▶ EXERCISE
Instruction for the data below: set down exactly the lines from the line with "The width and" to the line with "Reload the page with refresh icon", inclusive, and no others.

▶ DATA RECORDS
◇ ◇ ◇ ◇
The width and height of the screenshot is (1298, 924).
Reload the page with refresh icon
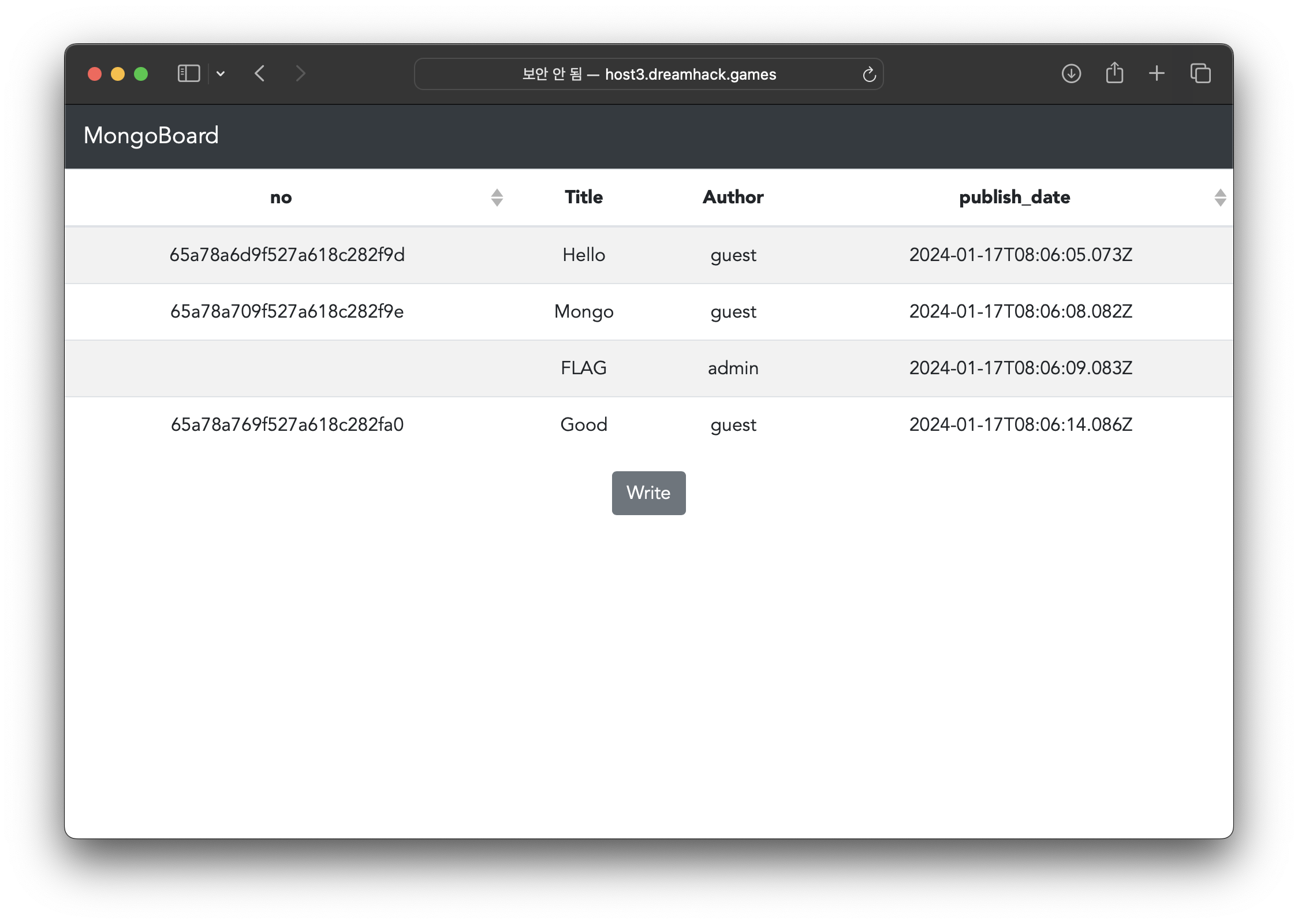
◇ ◇ ◇ ◇
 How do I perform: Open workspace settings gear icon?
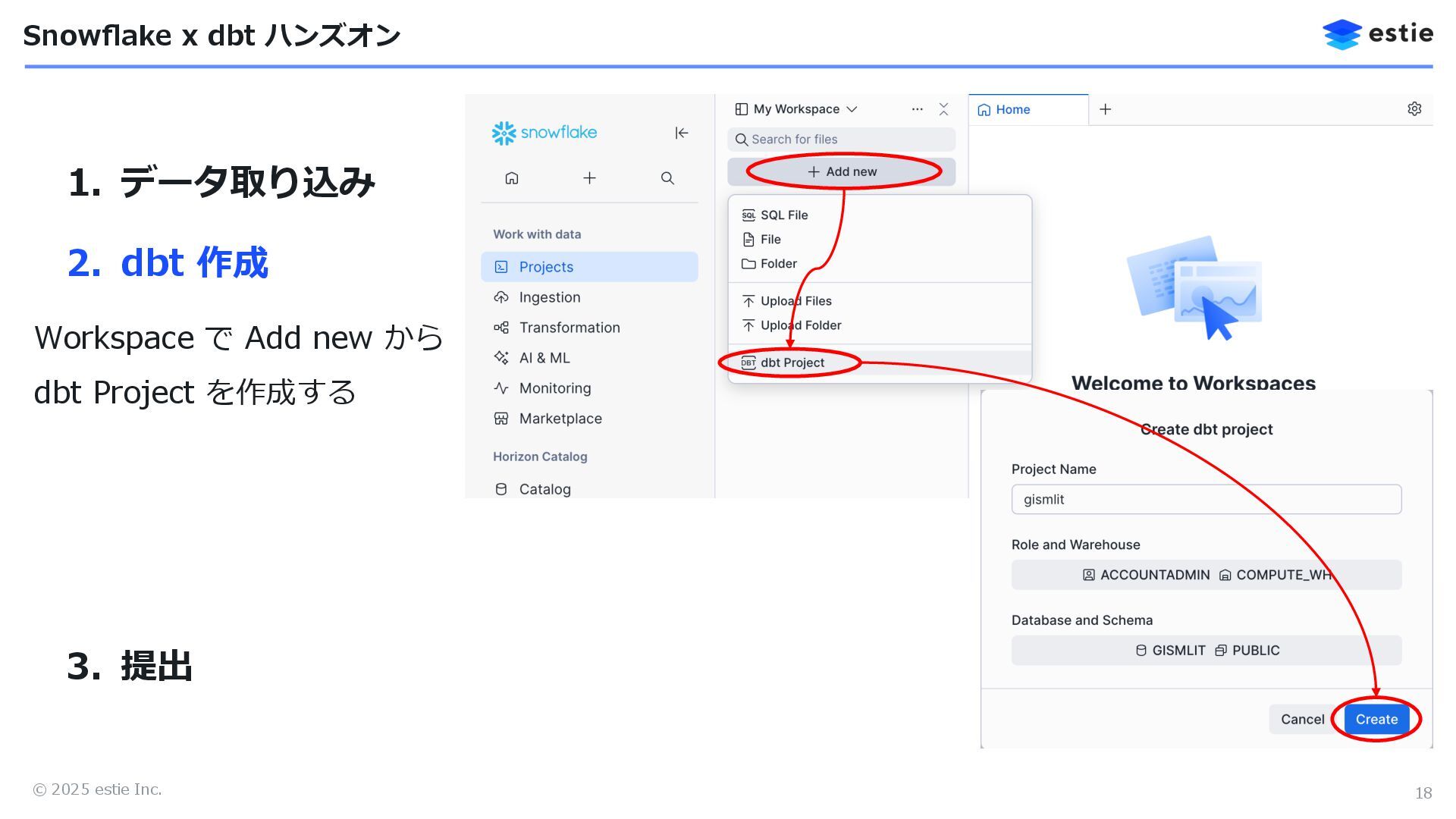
◇ ◇ ◇ ◇
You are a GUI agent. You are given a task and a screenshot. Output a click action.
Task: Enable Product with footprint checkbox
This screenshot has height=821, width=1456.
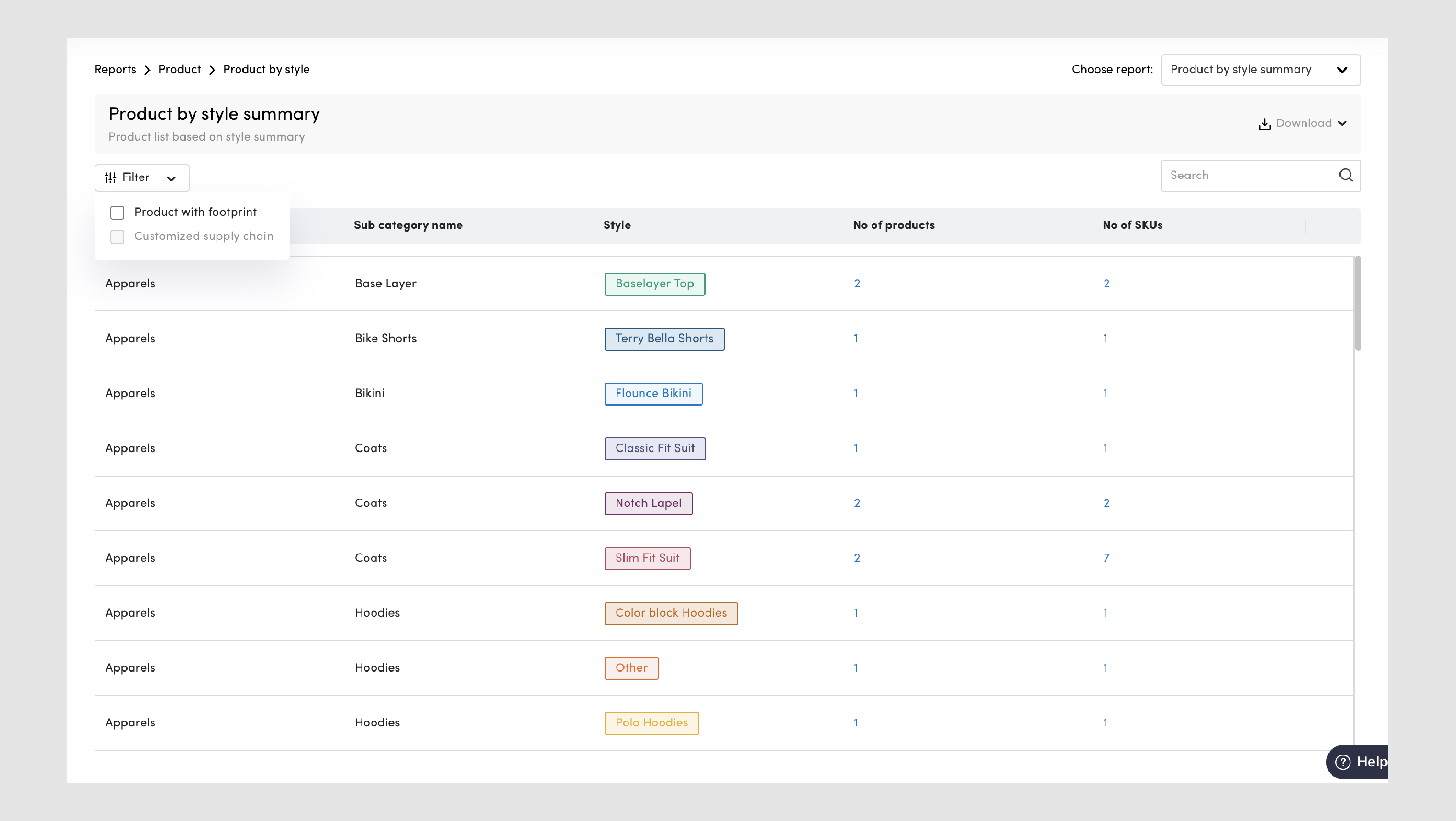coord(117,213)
◇ ◇ ◇ ◇
▶ RESULT BELOW
The width and height of the screenshot is (1298, 924).
Reload the page with refresh icon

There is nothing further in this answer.